CS261 Lecture 8: Randomized Rounding

In which we show how to round a linear programming relaxation in order to approximate the set cover problem, and we show how to reason about the dual of the relaxation to derive a simple combinatorial approximation algorithm for the weighted case.

Recall that in Set Cover we are given a finite set {U} and a collection {S_1,\ldots,S_n} of subsets of {U}. We want to find the fewest sets whose union is {U}, that is, the smallest {I\subseteq \{1,\ldots,n \}} such that {\bigcup_{i\in I} S_i = U}.

We described an algorithm whose approximation guarantee is {\ln |U|+ O(1)}. The lower bound technique that we used in our analysis was to realize that if we have a subset {D\subseteq U} of elements, such that every set {S_i} contains at most {t} elements of {D}, then {opt \geq |D|/t}.

Today we will describe a linear programming relaxation of set cover, and we will show a way to round it, in order to achieve an {O(\log |U|)} approximation.

We will also show that the lower bounds to the optimum that we used in the analysis of the greedy algorithm can also be expressed as feasible solutions for the dual of our linear programming relaxation.

1. A Linear Programming Relaxation of Set Cover

We begin by formulating the set cover problem as an Integer Linear Programming problem. Given an input {(U,S_1,\ldots,S_n)} of the set cover problem, we introduce a variable {x_i} for every set {S_i}, with the intended meaning that {x_i=1} when {S_i} is selected, and {x_i=0} otherwise. We can express the set cover problem as the following integer linear program:

\displaystyle  \begin{array}{lll} \mbox{minimize} & \sum_{i=1}^n x_i\\ \mbox{subject to }\\ & \sum_{i: v \in S_i} x_i \geq 1 & \forall v \in U\\ & x_i \leq 1 & \forall i \in \{1,\ldots,n \}\\ & x_i \in {\mathbb N} & \forall i \in \{1,\ldots,n \} \end{array} \ \ \ \ \ (1)

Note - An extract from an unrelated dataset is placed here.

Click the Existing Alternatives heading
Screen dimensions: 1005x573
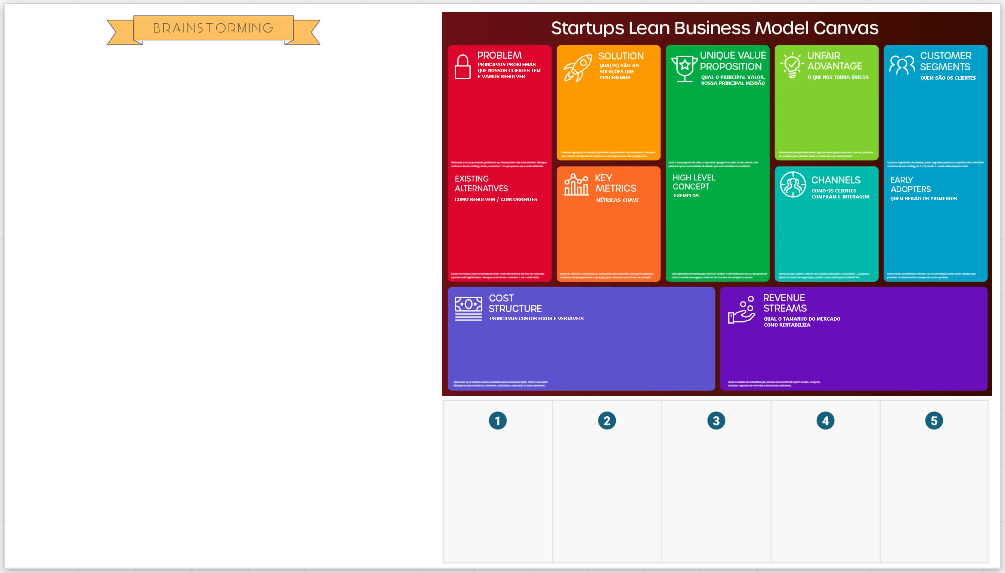pyautogui.click(x=481, y=184)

From which we derive the linear programming relaxation

\displaystyle  \begin{array}{lll} \mbox{minimize} & \sum_{i=1}^n x_i\\ \mbox{subject to }\\ & \sum_{i: v \in S_i} x_i \geq 1 & \forall v \in U\\ & x_i \leq 1 & \forall i \in \{1,\ldots,n \}\\ & x_i \geq 0 & \forall i \in \{1,\ldots,n \} \end{array} \ \ \ \ \ (2)

Remark 1 In an earlier lecture, we noted that every instance {G} of the vertex cover problem can be translated into an instance {(U,S_1,\ldots,S_n)} of the set cover problem in which every element of {U} belongs precisely to two sets. The reader should verify that the linear programming relaxation (3) of the resulting instance of set cover is identical to the linear programming relaxation of the vertex cover problem on the graph {G}.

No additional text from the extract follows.